* [Request]: Reproduce the following data verbatim, line for line.

* [Supplied data]:
===============
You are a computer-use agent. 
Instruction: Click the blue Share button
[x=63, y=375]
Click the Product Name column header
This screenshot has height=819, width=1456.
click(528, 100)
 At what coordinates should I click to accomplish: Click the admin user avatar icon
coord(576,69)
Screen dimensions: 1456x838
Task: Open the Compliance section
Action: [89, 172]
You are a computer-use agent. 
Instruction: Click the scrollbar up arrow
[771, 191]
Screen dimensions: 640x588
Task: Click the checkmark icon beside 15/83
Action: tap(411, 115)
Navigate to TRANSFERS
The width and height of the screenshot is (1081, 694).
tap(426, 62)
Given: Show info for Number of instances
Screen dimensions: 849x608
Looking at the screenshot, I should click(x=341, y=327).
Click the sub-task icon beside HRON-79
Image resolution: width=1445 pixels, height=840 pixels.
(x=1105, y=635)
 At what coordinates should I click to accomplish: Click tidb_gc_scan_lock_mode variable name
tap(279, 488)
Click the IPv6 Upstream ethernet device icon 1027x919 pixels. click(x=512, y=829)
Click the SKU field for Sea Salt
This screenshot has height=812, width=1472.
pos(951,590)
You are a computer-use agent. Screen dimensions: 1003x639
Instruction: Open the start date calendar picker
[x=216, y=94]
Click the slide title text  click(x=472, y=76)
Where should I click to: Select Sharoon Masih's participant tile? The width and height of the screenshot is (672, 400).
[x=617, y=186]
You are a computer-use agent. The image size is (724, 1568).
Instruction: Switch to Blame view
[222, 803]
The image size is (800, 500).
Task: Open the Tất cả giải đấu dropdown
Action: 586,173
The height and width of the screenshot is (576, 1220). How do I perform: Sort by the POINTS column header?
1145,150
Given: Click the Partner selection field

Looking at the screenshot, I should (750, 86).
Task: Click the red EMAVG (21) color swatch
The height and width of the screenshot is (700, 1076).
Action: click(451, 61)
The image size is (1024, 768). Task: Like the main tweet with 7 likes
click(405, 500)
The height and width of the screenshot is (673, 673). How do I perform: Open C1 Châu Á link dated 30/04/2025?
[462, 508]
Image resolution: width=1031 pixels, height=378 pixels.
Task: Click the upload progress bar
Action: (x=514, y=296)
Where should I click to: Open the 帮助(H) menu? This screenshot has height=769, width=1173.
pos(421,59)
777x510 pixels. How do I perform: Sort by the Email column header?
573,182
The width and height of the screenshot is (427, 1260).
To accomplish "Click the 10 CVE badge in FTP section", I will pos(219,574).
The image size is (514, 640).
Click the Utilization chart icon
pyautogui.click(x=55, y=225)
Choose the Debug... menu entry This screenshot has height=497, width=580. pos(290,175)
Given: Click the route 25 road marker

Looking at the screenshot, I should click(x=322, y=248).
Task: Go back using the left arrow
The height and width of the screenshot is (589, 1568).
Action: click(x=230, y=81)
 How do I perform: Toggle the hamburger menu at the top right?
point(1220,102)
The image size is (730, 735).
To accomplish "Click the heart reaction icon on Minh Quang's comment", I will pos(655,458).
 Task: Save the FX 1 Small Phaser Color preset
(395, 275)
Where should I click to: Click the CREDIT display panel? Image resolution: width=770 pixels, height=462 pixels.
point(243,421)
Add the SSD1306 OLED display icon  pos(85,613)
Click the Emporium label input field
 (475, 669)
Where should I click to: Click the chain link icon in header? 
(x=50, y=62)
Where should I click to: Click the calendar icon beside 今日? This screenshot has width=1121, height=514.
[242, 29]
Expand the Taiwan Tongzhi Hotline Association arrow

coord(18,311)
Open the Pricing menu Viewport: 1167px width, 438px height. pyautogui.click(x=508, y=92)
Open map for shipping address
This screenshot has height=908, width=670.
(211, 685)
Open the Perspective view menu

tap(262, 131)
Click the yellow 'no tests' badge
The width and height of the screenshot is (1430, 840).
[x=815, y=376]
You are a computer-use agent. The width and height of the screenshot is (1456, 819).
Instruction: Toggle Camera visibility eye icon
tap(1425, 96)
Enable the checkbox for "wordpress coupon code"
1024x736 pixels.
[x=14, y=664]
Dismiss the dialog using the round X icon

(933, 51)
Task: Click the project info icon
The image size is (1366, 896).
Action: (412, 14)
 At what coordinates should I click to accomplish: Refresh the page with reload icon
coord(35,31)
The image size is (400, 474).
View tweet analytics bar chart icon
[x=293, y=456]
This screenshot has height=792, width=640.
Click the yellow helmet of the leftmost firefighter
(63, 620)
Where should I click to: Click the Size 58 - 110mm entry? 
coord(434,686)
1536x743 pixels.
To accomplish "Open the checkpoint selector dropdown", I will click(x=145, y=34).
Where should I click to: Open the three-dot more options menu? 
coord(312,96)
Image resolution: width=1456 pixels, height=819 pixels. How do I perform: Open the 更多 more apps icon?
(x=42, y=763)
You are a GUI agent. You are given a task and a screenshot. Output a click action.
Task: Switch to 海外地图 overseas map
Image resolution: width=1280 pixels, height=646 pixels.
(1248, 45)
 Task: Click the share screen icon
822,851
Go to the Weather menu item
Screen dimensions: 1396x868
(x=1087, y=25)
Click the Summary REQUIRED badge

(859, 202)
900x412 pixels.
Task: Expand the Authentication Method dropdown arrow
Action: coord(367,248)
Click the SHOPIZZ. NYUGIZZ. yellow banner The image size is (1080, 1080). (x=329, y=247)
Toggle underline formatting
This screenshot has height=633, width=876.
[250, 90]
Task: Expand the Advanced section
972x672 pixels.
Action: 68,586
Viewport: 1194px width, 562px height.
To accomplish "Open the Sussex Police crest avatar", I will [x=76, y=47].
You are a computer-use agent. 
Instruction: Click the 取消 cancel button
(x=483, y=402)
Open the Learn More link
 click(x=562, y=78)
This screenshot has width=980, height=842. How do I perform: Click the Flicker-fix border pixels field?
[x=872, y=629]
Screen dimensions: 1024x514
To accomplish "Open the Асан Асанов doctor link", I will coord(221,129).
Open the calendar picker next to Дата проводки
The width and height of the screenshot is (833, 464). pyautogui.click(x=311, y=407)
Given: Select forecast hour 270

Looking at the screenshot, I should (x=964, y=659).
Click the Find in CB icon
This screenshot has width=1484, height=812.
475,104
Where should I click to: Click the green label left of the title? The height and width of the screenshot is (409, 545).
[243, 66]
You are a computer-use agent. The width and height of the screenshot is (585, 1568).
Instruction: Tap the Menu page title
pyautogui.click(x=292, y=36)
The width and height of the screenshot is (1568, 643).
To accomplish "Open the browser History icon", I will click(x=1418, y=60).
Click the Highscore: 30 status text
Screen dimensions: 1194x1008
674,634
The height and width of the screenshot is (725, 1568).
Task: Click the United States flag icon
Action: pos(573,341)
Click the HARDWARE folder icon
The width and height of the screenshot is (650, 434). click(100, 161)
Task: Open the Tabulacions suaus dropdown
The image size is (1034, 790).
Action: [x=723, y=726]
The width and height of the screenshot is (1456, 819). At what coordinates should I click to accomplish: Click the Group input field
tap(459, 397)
===============
* [Answer]:
You are a computer-use agent. 
Instruction: Click the blue Share button
[x=63, y=375]
Click the Product Name column header
This screenshot has height=819, width=1456.
click(528, 100)
 At what coordinates should I click to accomplish: Click the admin user avatar icon
coord(576,69)
Screen dimensions: 1456x838
Task: Open the Compliance section
Action: [89, 172]
You are a computer-use agent. 
Instruction: Click the scrollbar up arrow
[771, 191]
Screen dimensions: 640x588
Task: Click the checkmark icon beside 15/83
Action: tap(411, 115)
Navigate to TRANSFERS
The width and height of the screenshot is (1081, 694).
tap(426, 62)
Given: Show info for Number of instances
Screen dimensions: 849x608
Looking at the screenshot, I should click(x=341, y=327).
Click the sub-task icon beside HRON-79
Image resolution: width=1445 pixels, height=840 pixels.
(x=1105, y=635)
 At what coordinates should I click to accomplish: Click tidb_gc_scan_lock_mode variable name
tap(279, 488)
Click the IPv6 Upstream ethernet device icon 1027x919 pixels. click(x=512, y=829)
Click the SKU field for Sea Salt
This screenshot has height=812, width=1472.
pos(951,590)
You are a computer-use agent. Screen dimensions: 1003x639
Instruction: Open the start date calendar picker
[x=216, y=94]
Click the slide title text  click(x=472, y=76)
Where should I click to: Select Sharoon Masih's participant tile? The width and height of the screenshot is (672, 400).
[x=617, y=186]
You are a computer-use agent. The image size is (724, 1568).
Instruction: Switch to Blame view
[222, 803]
The image size is (800, 500).
Task: Open the Tất cả giải đấu dropdown
Action: 586,173
The height and width of the screenshot is (576, 1220). How do I perform: Sort by the POINTS column header?
1145,150
Given: Click the Partner selection field

Looking at the screenshot, I should (750, 86).
Task: Click the red EMAVG (21) color swatch
The height and width of the screenshot is (700, 1076).
Action: click(451, 61)
The image size is (1024, 768). Task: Like the main tweet with 7 likes
click(405, 500)
The height and width of the screenshot is (673, 673). How do I perform: Open C1 Châu Á link dated 30/04/2025?
[462, 508]
Image resolution: width=1031 pixels, height=378 pixels.
Task: Click the upload progress bar
Action: (x=514, y=296)
Where should I click to: Open the 帮助(H) menu? This screenshot has height=769, width=1173.
pos(421,59)
777x510 pixels. How do I perform: Sort by the Email column header?
573,182
The width and height of the screenshot is (427, 1260).
To accomplish "Click the 10 CVE badge in FTP section", I will pos(219,574).
The image size is (514, 640).
Click the Utilization chart icon
pyautogui.click(x=55, y=225)
Choose the Debug... menu entry This screenshot has height=497, width=580. pos(290,175)
Given: Click the route 25 road marker

Looking at the screenshot, I should click(x=322, y=248).
Task: Go back using the left arrow
The height and width of the screenshot is (589, 1568).
Action: click(x=230, y=81)
 How do I perform: Toggle the hamburger menu at the top right?
point(1220,102)
The image size is (730, 735).
To accomplish "Click the heart reaction icon on Minh Quang's comment", I will pos(655,458).
 Task: Save the FX 1 Small Phaser Color preset
(395, 275)
Where should I click to: Click the CREDIT display panel? Image resolution: width=770 pixels, height=462 pixels.
point(243,421)
Add the SSD1306 OLED display icon  pos(85,613)
Click the Emporium label input field
 (475, 669)
Where should I click to: Click the chain link icon in header? 
(x=50, y=62)
Where should I click to: Click the calendar icon beside 今日? This screenshot has width=1121, height=514.
[242, 29]
Expand the Taiwan Tongzhi Hotline Association arrow

coord(18,311)
Open the Pricing menu Viewport: 1167px width, 438px height. pyautogui.click(x=508, y=92)
Open map for shipping address
This screenshot has height=908, width=670.
(211, 685)
Open the Perspective view menu

tap(262, 131)
Click the yellow 'no tests' badge
The width and height of the screenshot is (1430, 840).
[x=815, y=376]
You are a computer-use agent. The width and height of the screenshot is (1456, 819).
Instruction: Toggle Camera visibility eye icon
tap(1425, 96)
Enable the checkbox for "wordpress coupon code"
1024x736 pixels.
[x=14, y=664]
Dismiss the dialog using the round X icon

(933, 51)
Task: Click the project info icon
The image size is (1366, 896).
Action: (412, 14)
 At what coordinates should I click to accomplish: Refresh the page with reload icon
coord(35,31)
The image size is (400, 474).
View tweet analytics bar chart icon
[x=293, y=456]
This screenshot has height=792, width=640.
Click the yellow helmet of the leftmost firefighter
(63, 620)
Where should I click to: Click the Size 58 - 110mm entry? 
coord(434,686)
1536x743 pixels.
To accomplish "Open the checkpoint selector dropdown", I will click(x=145, y=34).
Where should I click to: Open the three-dot more options menu? 
coord(312,96)
Image resolution: width=1456 pixels, height=819 pixels. How do I perform: Open the 更多 more apps icon?
(x=42, y=763)
You are a GUI agent. You are given a task and a screenshot. Output a click action.
Task: Switch to 海外地图 overseas map
Image resolution: width=1280 pixels, height=646 pixels.
(1248, 45)
 Task: Click the share screen icon
822,851
Go to the Weather menu item
Screen dimensions: 1396x868
(x=1087, y=25)
Click the Summary REQUIRED badge

(859, 202)
900x412 pixels.
Task: Expand the Authentication Method dropdown arrow
Action: coord(367,248)
Click the SHOPIZZ. NYUGIZZ. yellow banner The image size is (1080, 1080). (x=329, y=247)
Toggle underline formatting
This screenshot has height=633, width=876.
[250, 90]
Task: Expand the Advanced section
972x672 pixels.
Action: 68,586
Viewport: 1194px width, 562px height.
To accomplish "Open the Sussex Police crest avatar", I will [x=76, y=47].
You are a computer-use agent. 
Instruction: Click the 取消 cancel button
(x=483, y=402)
Open the Learn More link
 click(x=562, y=78)
This screenshot has width=980, height=842. How do I perform: Click the Flicker-fix border pixels field?
[x=872, y=629]
Screen dimensions: 1024x514
To accomplish "Open the Асан Асанов doctor link", I will coord(221,129).
Open the calendar picker next to Дата проводки
The width and height of the screenshot is (833, 464). pyautogui.click(x=311, y=407)
Given: Select forecast hour 270

Looking at the screenshot, I should (x=964, y=659).
Click the Find in CB icon
This screenshot has width=1484, height=812.
475,104
Where should I click to: Click the green label left of the title? The height and width of the screenshot is (409, 545).
[243, 66]
You are a computer-use agent. The width and height of the screenshot is (585, 1568).
Instruction: Tap the Menu page title
pyautogui.click(x=292, y=36)
The width and height of the screenshot is (1568, 643).
To accomplish "Open the browser History icon", I will click(x=1418, y=60).
Click the Highscore: 30 status text
Screen dimensions: 1194x1008
674,634
The height and width of the screenshot is (725, 1568).
Task: Click the United States flag icon
Action: pos(573,341)
Click the HARDWARE folder icon
The width and height of the screenshot is (650, 434). click(100, 161)
Task: Open the Tabulacions suaus dropdown
The image size is (1034, 790).
Action: [x=723, y=726]
The width and height of the screenshot is (1456, 819). At what coordinates should I click to accomplish: Click the Group input field
tap(459, 397)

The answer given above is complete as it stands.